#### YOUR TASK:
What you should end up with is an exact copy of the lines from the one holding "Click the green network signal strength icon" through the last line of the entries below, both included, and nothing else; leave every picture out.

(Extracted data entries)
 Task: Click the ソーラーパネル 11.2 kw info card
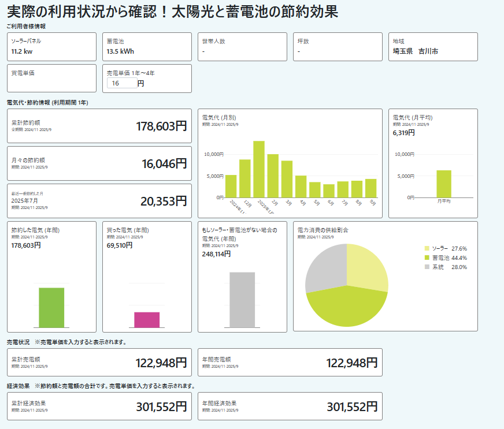point(51,47)
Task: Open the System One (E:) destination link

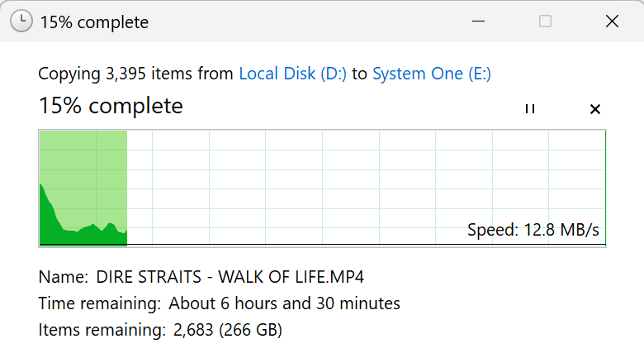Action: [431, 74]
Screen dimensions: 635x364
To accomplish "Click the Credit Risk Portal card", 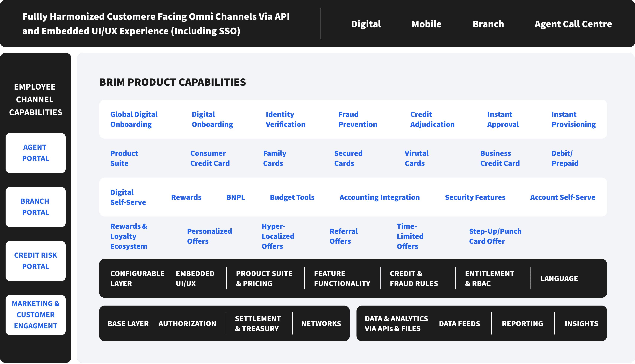I will pyautogui.click(x=36, y=261).
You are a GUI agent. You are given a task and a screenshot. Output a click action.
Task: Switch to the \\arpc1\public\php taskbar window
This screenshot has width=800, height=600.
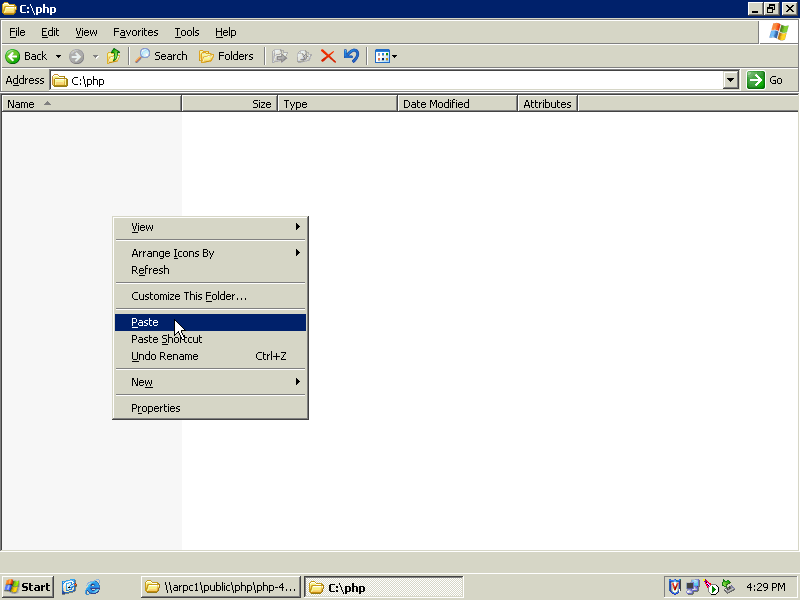pos(220,587)
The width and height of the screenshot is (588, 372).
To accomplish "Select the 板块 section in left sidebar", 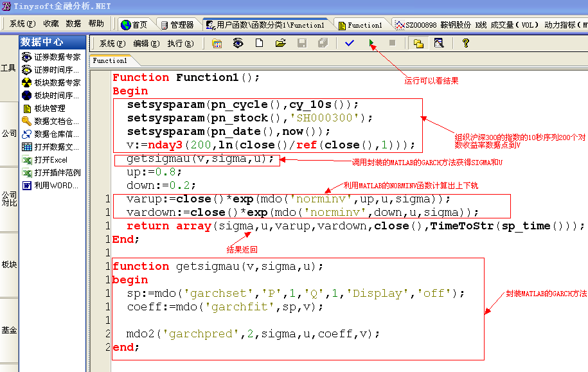I will tap(9, 264).
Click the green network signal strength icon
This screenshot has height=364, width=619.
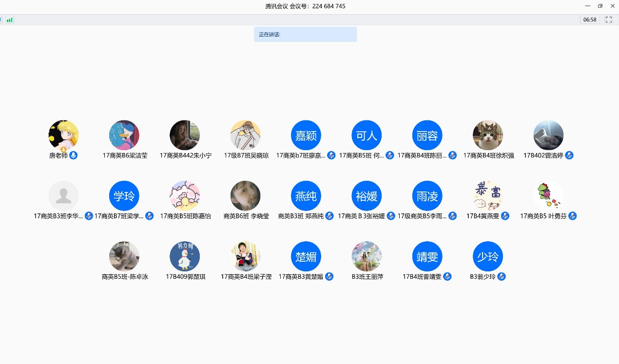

#### EXERCISE SOLUTION:
Click the green network signal strength icon
This screenshot has height=364, width=619.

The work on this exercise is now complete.